The Security Offences (Special Measures) Act 2012 (, abbreviated SOSMA) is a controversial law supposedly "to provide for special measures relating to security offences for the purpose of maintaining public order and security and for connected matters". The Act is to replace the 1960 Internal Security Act (Malaysia). The Act was introduced by Malaysian Prime Minister Najib Razak, approved in Parliament on 17 April 2012, given the Royal Assent on 18 June 2012 and Gazetted on 22 June 2012.

Structure
The Security Offences (Special Measures) Act 2012, in its current form (4 June 2015), consists of 8 Parts containing 32 sections and 2 schedules (including 1 amendment).
 Part I: Preliminary
 Part II: Special Powers for Security Offences
 Part III: Special Procedures Relating to Electronic Monitoring Device
 Part IV: Special Procedures Relating to Sensitive Information
 Part V: Trial
 Part VI: Special Procedures Relating to Protected Witness
 Part VII: Evidence
 Part VIII: Miscellaneous
 Schedules

Arrests Under the Act
Three people, including former ISA detainees Yazid Sufaat, Halimah Hussein and Mohd Hilmi Hasim, were the first ever detained under SOSMA in 2013. They were arrested for alleged incitement of terrorist acts.
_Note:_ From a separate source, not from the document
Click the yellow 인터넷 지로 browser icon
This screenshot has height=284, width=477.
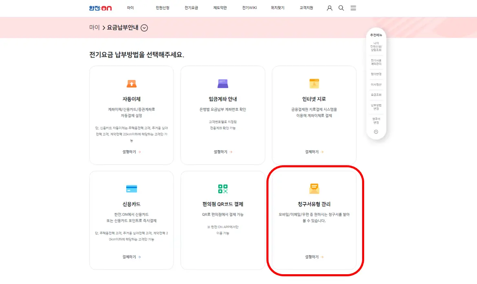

Following the 2013 Lahad Datu standoff, 104 Filipinos with suspected links to Jamalul Kiram III, one of the claimants to the throne of the Sultanate of Sulu, were detained under SOSMA. These included several family members of Kiram who had entered the state of Sabah using false identities.

Controversies and issues

2016 allegations and condemnations of abuse of power of the government and calls for abolition 
In 2016, SOSMA was used to arrest 15 prominent civil rights activists, including Maria Chin Abdullah, after the Bersih 5 rally, leading to widespread condemnation from various parties, including Lawyers for Liberty director Eric Paulsen, 80 civil society organisations, the Malaysian Human Rights Commission and the US State Department. Several civil rights groups also said the use of SOSMA for an organiser of a peaceful rally was abuse of power and that the Malaysian government was trying to suppress dissent by using draconian laws. In 2016, 80 prominent civil rights group collectively called for the abolition of SOSMA, calling it a "draconian" law.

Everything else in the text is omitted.